Un’opera davvero meritoria soprattutto per due aspetti: la recitazione eccellente di Sam Rockwell e il soggetto originale sviluppato con audacia teatrale e raffinata tecnica introspettiva sul protagonista. Rockwell offre una performance attoriale magistrale, un vero tour de force che lo vede interagire quasi esclusivamente con se stesso in diverse incarnazioni. La sua capacità di trasmettere la progressiva disintegrazione psicologica, la confusione, la disperazione e, infine, una fragile determinazione, è il pilastro su cui l'intera narrazione si regge. Ogni sguardo, ogni tic, ogni variazione nella postura contribuisce a definire le sottili, ma cruciali, differenze tra le diverse versioni di Sam. Il film, pur essendo fantascienza, si rivela essere un dramma psicologico intimo, quasi da camera, che utilizza lo scenario lunare come una lente d'ingrandimento per esplorare le profondità dell'animo umano. È un monologo interiore che si trasforma in un dialogo con l'altro-da-sé, un’odissea claustrofobica che ci lascia con interrogativi laceranti sulla dignità dell'essere e sulla tirannia del sistema.

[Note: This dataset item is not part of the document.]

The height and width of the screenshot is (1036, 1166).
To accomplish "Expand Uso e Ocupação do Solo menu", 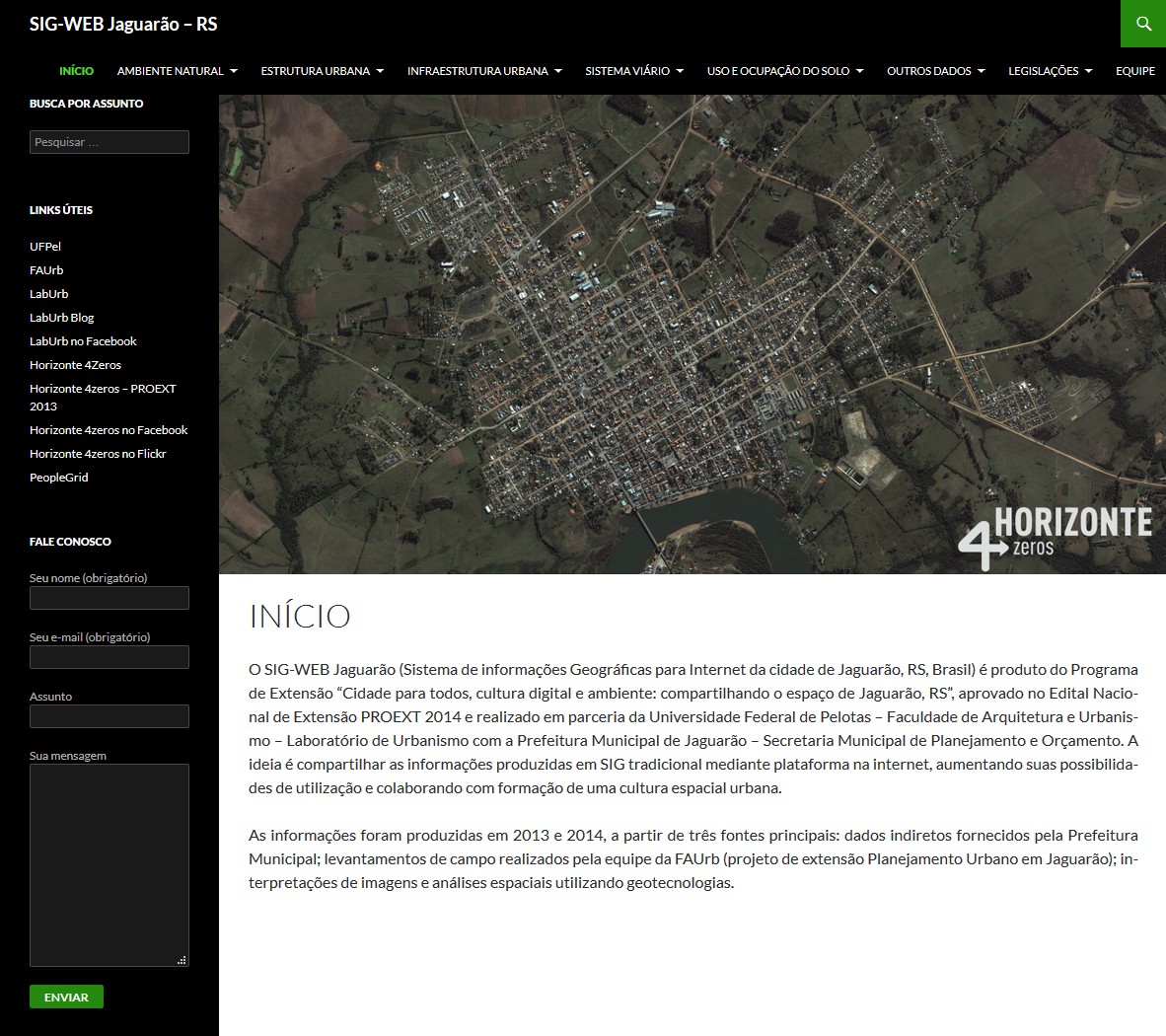I will (784, 71).
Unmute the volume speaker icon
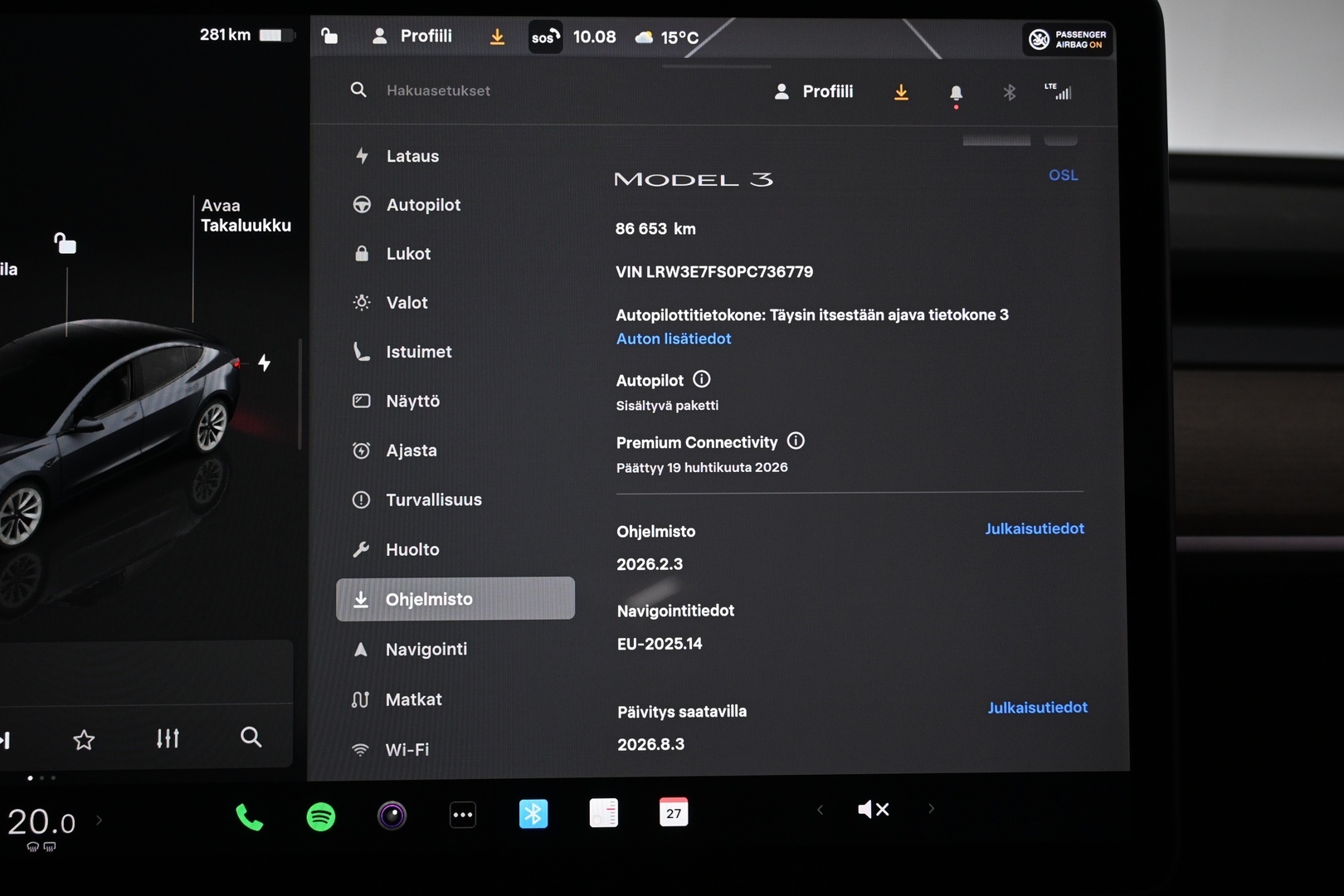 873,809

Un piccolo cult di fantascienza, "Moon" si impone non solo per la sua originalità e la sua estetica avvolgente, ma soprattutto per la sua capacità di far vibrare le corde più sensibili dell'identità e della condizione esistenziale, dimostrando che l'intelligenza narrativa e la profondità tematica valgono infinitamente di più di qualsiasi budget faraonico.